In order to underpin the corporate aim of maximising opportunity through generating knowledge, innovation and enterprise, this strategy has been devised to engage all staff and their representatives to improve the efficiency and effectiveness of our health and safety management system, to deliver a safer and healthier work environment for all those engaging with us, and to encourage and enable a positive, sustainable, safety culture.

The University of Wolverhampton is a leading modern university with a tradition for providing opportunity and academic excellence dating back 150 years and is committed to widening participation in education, offering students from all backgrounds the best learning experience possible and strengthening economies across the globe through knowledge creation and skills development.

The University is committed to protecting the health and safety of all in its community: staff; students; contractors; tenants; partners and visitors.

To be assured that this is happening, the University must ensure the effectiveness of its management systems.
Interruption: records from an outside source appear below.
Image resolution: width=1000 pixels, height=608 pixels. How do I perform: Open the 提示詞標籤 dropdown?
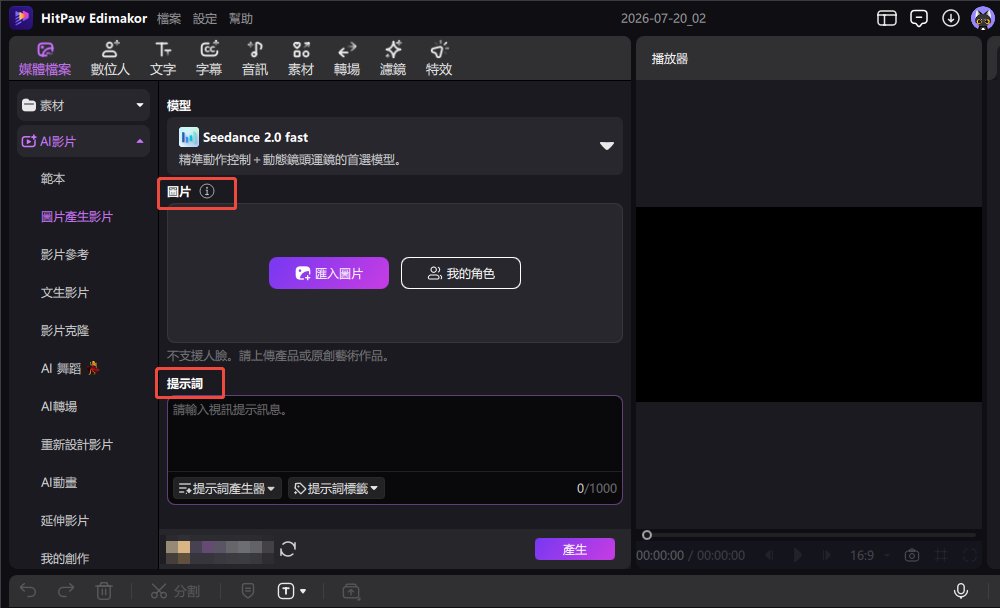[335, 488]
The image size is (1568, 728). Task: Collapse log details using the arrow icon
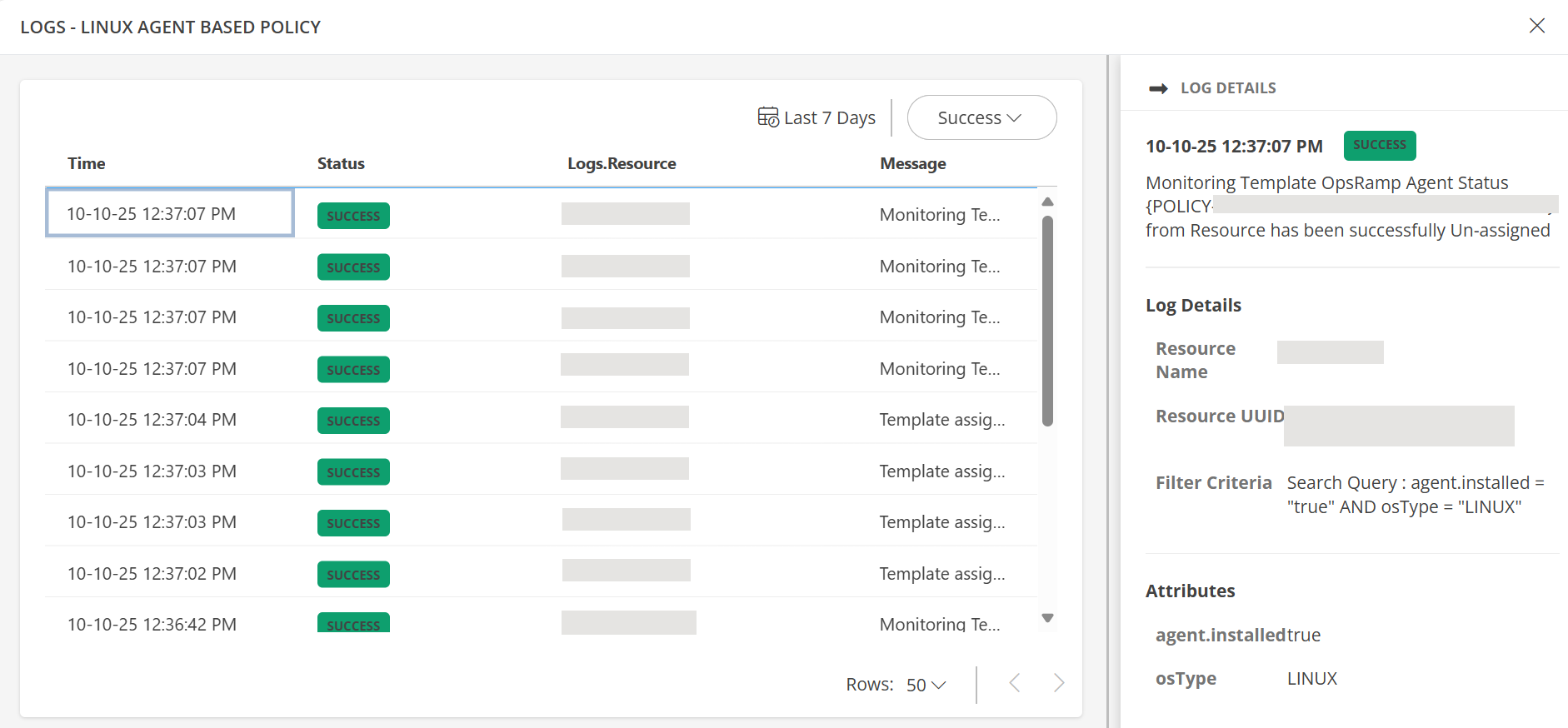point(1158,88)
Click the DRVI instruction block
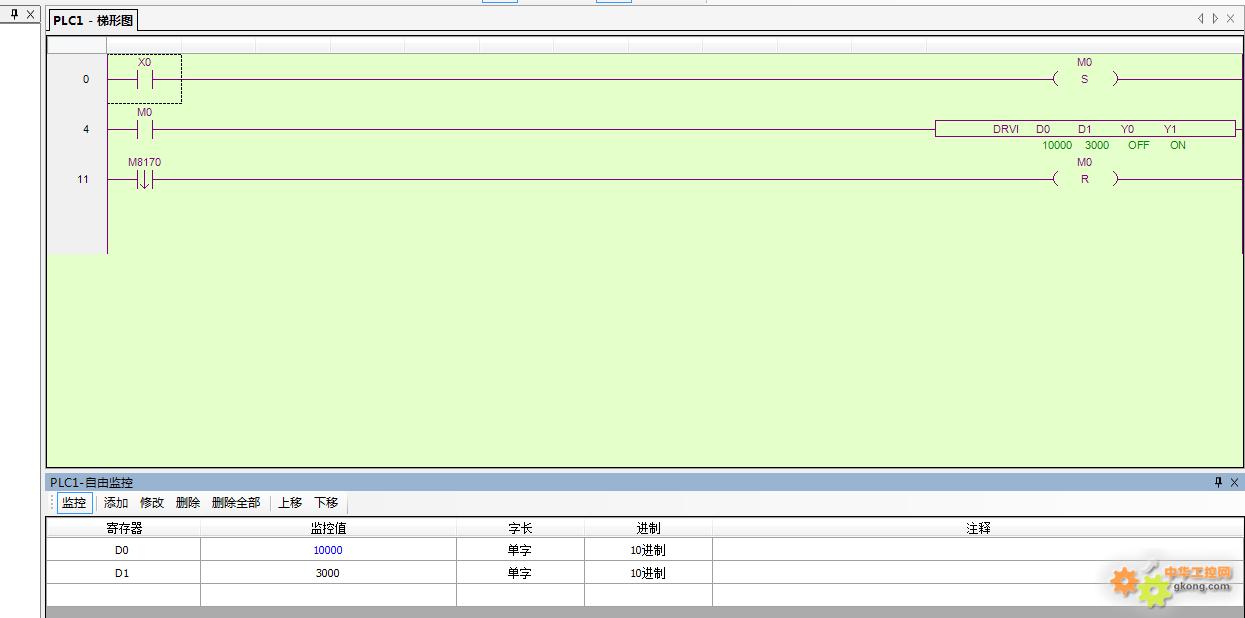The image size is (1245, 618). pyautogui.click(x=1085, y=129)
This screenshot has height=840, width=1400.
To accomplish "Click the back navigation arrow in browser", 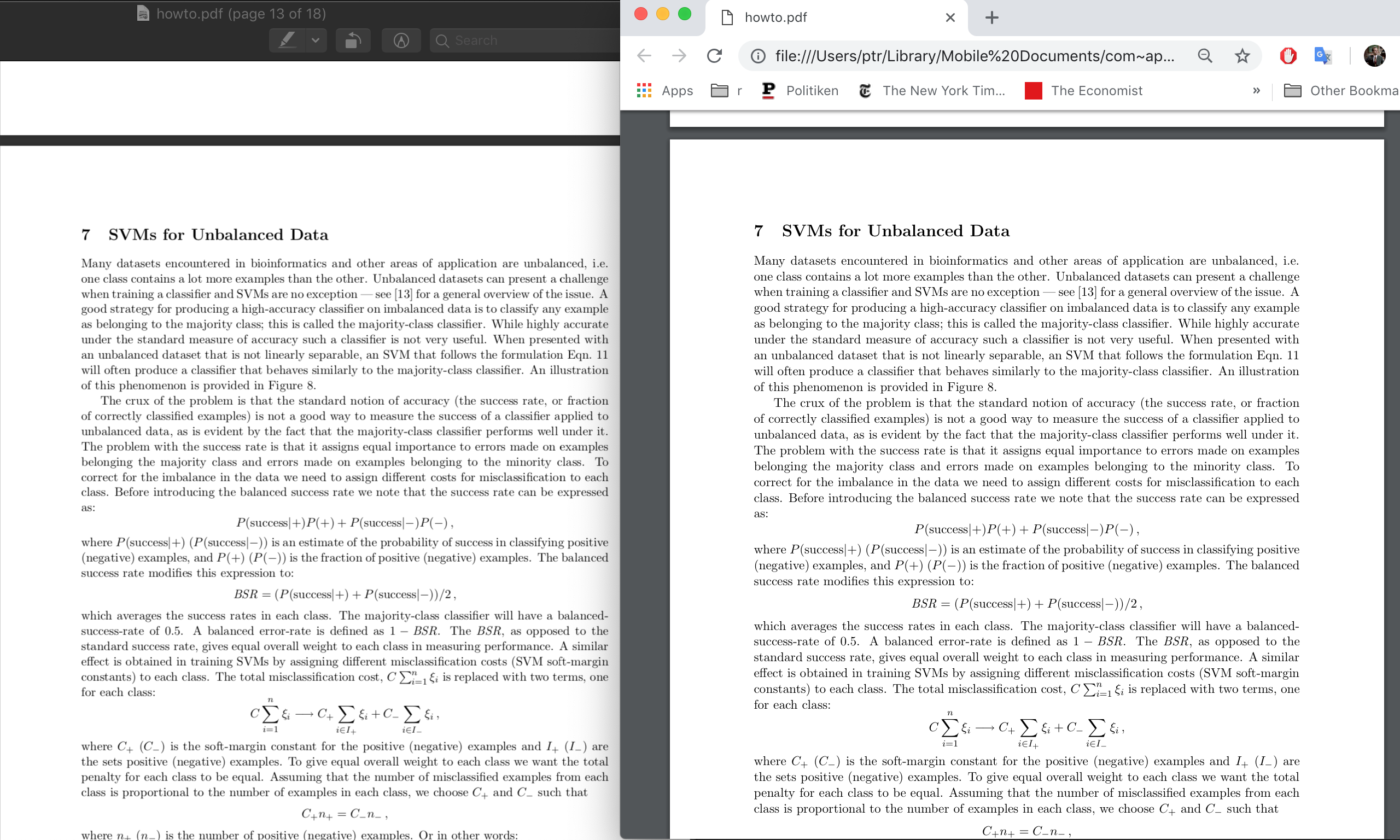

This strategy seeks to respond to the changing health and safety climate, enhance existing arrangements and provide further benefits to the strategic and operational management of health and safety at the University.

This strategy has been developed through consultation with key stakeholders, including representatives from Health and Safety Committees, Faculty Registrars, Faculty and Service Department Safety co-ordinators and The Trades Unions, and maps out the strategic direction for health and safety for the next three years, in that it details how the University intends to organise itself in a planned, systematic way to maintain legal compliance as a minimum and promote a positive, sustainable safety culture to continually improve performance.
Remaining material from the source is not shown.